Son quejosos perpetuos. No de los errores y de los horrores puntuales que siempre existen y existirán en cualquier sociedad humana, sino de esas sociedades como tales y como un todo.
No digamos de Inglaterra, de Francia, de Alemania, de España, de Portugal, de Italia, de Japón. Toda la fascinante tarea que la socialdemocracia y el socialcristianismo fueron capaces de plasmar para las inmensas mayorías no alcanza. Un nebuloso mundo iluso, jamás concretado, los está esperando y los seguirá esperando mientras vivan.
Hace más de medio siglo lo que legiones de mujeres y hombres comunes de nuestros días usufructúan cotidianamente hubiera sido catalogado de quimera. Para ellos, este inventario y ese balance no sirven. No cuenta y no se debe ni se puede tener en cuenta porque allá o acá millones en el mundo siguen con hambre.

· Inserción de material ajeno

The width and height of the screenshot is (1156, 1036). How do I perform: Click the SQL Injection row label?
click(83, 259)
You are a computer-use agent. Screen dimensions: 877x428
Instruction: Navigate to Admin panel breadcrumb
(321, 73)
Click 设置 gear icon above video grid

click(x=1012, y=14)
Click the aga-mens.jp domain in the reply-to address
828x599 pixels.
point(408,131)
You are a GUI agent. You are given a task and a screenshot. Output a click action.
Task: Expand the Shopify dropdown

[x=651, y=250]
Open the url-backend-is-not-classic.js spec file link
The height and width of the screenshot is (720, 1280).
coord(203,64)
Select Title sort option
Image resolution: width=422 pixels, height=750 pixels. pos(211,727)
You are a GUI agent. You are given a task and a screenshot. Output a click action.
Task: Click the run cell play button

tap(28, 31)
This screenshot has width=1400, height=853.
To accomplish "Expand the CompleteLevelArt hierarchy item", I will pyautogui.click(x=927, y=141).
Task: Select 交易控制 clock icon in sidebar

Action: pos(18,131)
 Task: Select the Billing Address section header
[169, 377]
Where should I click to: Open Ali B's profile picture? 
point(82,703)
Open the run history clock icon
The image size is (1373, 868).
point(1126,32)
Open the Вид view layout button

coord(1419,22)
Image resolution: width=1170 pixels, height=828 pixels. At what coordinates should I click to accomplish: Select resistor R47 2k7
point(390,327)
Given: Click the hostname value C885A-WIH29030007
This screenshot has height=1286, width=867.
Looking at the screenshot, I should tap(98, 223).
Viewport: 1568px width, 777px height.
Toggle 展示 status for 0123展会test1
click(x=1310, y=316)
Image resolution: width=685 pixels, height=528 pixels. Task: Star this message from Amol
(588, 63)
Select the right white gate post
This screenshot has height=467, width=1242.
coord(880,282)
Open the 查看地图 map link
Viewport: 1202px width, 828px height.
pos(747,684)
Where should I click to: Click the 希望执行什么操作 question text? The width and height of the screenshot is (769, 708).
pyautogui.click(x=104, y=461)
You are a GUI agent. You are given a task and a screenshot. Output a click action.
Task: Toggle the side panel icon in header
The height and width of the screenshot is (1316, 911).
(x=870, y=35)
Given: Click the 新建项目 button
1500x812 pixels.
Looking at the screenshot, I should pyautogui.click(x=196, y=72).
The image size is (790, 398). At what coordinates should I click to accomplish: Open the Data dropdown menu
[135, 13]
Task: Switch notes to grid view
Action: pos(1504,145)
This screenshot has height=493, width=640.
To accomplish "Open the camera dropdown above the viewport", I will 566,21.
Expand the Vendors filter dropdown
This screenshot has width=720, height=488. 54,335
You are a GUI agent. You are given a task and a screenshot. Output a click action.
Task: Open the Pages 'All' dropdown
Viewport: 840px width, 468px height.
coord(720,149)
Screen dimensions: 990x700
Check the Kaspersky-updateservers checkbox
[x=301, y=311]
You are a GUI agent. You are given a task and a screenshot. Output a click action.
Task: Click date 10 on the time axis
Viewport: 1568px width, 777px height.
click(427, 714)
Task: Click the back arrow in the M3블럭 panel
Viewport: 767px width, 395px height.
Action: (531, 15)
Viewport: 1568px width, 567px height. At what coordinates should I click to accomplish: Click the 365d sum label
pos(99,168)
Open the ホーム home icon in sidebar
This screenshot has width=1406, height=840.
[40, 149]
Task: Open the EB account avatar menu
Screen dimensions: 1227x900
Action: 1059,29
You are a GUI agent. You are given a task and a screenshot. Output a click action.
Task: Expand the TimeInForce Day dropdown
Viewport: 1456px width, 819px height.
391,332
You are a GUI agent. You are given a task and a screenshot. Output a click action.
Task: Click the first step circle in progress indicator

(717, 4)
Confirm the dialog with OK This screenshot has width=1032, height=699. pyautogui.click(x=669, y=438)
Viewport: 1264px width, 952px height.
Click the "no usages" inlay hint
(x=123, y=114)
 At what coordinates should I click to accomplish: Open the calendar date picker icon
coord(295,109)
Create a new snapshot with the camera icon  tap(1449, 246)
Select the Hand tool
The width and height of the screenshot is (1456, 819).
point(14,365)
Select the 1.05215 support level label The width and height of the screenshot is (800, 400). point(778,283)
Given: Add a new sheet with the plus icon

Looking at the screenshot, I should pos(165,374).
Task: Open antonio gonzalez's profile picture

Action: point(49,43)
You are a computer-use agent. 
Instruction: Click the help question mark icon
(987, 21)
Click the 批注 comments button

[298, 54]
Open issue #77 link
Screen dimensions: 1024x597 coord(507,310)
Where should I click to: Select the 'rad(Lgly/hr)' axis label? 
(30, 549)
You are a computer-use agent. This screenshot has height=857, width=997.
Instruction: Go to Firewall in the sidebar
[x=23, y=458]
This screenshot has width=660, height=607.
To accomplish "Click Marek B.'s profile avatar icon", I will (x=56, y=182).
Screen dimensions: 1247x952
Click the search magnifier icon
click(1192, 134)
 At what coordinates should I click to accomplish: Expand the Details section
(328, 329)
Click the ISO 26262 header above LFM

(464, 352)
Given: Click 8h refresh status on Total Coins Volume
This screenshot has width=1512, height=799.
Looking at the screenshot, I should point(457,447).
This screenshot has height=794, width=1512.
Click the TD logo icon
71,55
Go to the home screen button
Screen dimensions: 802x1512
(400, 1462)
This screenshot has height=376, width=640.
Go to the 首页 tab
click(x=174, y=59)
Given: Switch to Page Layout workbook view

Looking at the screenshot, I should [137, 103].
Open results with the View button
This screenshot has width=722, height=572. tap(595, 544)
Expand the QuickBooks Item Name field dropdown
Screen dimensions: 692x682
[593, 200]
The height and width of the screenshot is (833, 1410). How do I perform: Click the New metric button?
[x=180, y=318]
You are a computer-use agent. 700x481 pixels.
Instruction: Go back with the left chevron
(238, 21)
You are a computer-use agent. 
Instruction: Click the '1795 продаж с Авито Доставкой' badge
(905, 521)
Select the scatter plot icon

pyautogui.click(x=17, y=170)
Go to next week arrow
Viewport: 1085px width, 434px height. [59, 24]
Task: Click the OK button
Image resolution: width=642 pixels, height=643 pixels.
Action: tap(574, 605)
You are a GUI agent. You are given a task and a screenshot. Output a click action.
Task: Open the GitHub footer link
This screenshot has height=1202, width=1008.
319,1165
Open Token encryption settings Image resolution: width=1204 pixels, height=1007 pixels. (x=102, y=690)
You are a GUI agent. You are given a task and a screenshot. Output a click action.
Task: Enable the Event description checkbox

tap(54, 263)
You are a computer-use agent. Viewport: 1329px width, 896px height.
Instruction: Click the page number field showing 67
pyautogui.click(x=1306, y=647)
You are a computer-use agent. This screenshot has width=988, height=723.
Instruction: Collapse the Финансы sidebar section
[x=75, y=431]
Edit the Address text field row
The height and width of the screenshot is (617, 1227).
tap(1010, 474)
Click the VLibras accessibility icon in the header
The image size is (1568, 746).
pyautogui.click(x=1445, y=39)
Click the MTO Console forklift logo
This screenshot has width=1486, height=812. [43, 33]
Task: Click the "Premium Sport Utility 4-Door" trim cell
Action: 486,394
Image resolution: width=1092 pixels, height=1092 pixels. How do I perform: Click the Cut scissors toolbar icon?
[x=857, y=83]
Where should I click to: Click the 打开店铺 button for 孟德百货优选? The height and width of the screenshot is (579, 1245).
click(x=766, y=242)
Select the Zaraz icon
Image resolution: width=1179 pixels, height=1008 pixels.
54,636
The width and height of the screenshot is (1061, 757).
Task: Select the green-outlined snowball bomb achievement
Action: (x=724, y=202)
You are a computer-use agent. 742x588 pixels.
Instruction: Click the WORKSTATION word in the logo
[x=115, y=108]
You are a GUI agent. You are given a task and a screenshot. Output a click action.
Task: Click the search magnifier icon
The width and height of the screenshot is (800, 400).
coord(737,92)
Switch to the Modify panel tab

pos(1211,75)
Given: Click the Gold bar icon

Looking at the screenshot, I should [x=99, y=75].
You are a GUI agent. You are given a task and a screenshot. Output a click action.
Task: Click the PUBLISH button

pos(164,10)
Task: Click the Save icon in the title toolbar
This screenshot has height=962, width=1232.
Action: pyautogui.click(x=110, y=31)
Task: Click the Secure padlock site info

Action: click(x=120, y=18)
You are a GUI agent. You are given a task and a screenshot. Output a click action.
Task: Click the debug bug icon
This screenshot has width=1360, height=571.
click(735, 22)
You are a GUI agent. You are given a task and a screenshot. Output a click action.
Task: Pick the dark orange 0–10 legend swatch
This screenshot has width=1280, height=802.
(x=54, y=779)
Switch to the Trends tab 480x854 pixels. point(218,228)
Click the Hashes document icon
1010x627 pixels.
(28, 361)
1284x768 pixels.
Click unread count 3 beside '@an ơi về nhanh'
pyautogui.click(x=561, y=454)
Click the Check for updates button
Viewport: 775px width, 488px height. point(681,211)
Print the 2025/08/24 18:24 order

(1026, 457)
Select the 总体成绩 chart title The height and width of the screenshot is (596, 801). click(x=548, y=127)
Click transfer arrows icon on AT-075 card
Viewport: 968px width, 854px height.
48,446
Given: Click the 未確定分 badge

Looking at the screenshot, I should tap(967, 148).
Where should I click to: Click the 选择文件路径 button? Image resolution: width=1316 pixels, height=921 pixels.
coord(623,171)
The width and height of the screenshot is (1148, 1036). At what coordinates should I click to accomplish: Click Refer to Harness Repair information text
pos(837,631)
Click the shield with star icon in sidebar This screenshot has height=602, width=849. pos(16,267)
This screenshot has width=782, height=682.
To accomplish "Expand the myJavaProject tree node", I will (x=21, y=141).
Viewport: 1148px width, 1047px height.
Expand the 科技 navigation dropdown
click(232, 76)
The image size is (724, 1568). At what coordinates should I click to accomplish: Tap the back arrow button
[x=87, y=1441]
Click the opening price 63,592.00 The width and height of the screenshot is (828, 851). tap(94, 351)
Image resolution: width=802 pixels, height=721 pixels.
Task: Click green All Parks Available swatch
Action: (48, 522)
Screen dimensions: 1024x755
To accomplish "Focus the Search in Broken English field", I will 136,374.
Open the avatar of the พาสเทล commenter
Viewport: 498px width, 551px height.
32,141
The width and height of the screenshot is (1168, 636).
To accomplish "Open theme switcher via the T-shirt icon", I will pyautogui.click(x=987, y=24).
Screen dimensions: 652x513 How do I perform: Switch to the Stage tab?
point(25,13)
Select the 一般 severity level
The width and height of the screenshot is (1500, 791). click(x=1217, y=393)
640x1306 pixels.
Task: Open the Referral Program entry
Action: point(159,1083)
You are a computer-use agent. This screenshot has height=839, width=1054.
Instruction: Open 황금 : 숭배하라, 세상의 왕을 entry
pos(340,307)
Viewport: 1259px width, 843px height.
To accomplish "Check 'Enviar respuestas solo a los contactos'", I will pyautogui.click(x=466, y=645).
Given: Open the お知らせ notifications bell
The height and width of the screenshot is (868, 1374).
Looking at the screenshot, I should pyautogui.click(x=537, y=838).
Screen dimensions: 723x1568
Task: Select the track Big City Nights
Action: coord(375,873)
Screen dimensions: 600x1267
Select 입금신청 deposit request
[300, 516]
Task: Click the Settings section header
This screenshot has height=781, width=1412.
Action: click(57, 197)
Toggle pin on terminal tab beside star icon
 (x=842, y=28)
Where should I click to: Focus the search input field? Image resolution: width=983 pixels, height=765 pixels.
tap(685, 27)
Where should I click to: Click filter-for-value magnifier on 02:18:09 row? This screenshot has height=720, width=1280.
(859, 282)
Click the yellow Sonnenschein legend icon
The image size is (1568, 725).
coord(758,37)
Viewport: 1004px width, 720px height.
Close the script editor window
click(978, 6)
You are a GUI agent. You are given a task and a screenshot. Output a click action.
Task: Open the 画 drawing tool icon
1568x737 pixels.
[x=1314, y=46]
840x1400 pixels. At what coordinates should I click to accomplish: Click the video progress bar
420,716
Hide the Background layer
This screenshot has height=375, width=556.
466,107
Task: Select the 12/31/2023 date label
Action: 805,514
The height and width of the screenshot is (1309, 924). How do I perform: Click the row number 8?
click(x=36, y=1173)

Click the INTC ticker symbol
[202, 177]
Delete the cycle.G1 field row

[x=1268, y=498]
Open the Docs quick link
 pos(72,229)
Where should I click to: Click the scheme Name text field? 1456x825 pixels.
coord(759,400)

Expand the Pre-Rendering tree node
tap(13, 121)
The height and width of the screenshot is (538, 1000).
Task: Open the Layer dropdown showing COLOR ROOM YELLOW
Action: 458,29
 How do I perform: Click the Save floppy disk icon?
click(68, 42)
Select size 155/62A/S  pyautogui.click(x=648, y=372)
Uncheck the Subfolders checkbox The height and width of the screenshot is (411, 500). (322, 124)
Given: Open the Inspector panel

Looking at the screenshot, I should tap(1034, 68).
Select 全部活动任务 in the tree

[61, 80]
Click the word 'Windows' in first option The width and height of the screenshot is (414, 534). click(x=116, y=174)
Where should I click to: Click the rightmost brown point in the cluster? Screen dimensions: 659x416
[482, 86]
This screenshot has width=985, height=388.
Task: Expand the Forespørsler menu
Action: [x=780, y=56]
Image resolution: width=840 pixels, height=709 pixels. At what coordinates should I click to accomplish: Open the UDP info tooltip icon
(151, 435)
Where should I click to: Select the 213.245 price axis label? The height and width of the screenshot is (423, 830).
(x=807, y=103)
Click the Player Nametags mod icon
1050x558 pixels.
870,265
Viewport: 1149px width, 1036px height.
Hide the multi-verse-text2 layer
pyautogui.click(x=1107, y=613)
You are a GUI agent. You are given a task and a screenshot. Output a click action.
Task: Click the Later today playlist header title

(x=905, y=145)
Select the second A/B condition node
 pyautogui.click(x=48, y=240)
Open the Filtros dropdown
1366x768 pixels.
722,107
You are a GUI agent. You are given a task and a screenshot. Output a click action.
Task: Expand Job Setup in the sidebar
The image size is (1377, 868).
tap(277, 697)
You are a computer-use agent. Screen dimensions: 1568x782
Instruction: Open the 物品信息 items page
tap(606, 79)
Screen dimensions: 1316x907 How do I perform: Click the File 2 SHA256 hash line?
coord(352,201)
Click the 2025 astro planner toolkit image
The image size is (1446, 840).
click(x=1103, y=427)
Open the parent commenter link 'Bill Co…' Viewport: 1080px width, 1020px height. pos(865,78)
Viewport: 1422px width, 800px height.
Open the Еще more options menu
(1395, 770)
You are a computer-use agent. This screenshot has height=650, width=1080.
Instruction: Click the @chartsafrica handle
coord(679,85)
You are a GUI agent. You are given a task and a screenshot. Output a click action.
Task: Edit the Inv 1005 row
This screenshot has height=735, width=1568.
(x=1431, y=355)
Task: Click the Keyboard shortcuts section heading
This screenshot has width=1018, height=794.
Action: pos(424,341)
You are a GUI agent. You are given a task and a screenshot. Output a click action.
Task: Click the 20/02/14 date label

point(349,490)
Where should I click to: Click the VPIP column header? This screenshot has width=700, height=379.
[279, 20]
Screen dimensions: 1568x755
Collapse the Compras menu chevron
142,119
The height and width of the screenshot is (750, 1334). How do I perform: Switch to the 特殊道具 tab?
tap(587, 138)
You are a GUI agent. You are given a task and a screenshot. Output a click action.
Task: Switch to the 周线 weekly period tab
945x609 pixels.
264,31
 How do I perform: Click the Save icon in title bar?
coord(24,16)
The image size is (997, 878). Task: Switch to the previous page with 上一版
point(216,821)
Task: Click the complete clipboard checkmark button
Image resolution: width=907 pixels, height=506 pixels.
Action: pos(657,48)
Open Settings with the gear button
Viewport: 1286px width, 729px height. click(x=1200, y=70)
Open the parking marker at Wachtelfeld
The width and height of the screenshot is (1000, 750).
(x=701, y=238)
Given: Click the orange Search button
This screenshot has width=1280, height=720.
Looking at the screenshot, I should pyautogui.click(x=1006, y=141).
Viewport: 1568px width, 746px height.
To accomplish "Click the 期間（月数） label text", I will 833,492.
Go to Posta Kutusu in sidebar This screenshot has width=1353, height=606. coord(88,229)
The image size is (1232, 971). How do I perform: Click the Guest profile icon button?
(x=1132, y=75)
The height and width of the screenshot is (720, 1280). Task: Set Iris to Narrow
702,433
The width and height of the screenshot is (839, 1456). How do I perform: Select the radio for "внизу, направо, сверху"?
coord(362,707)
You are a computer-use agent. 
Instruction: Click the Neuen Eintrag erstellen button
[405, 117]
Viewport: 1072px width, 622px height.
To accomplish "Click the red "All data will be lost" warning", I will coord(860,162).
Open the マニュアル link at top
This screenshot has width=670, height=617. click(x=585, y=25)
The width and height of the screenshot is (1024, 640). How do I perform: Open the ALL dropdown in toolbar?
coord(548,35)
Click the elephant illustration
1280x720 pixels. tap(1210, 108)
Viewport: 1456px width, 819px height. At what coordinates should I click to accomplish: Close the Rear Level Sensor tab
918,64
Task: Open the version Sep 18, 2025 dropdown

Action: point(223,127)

Esto es verdad. Una verdad que rompe las ventanas de la realidad. Pero todo balance, lo saben los actuarios, tiene un debe y un haber. Para esta raza no llegará nunca el haber para las sociedades libres. Es seguro que -para ellos- seguirán deudoras, precisamente, por ser libres.
La demanda lunar es -para estos rencorosos ingratos- un mecanismo de fuga y de disfraz. Ellos repudian estas sociedades, visceralmente, por sus virtudes; no por sus defectos.
Importa demasiado clarificar el tema. Sobre todo en la Argentina de nuestros días, donde el oficialismo de turno y sus compañeros de ruta se manifiestan cotidianamente como adoradores del satélite.
El autor es director del Doctorado en Ciencia Política de la Universidad de Belgrano.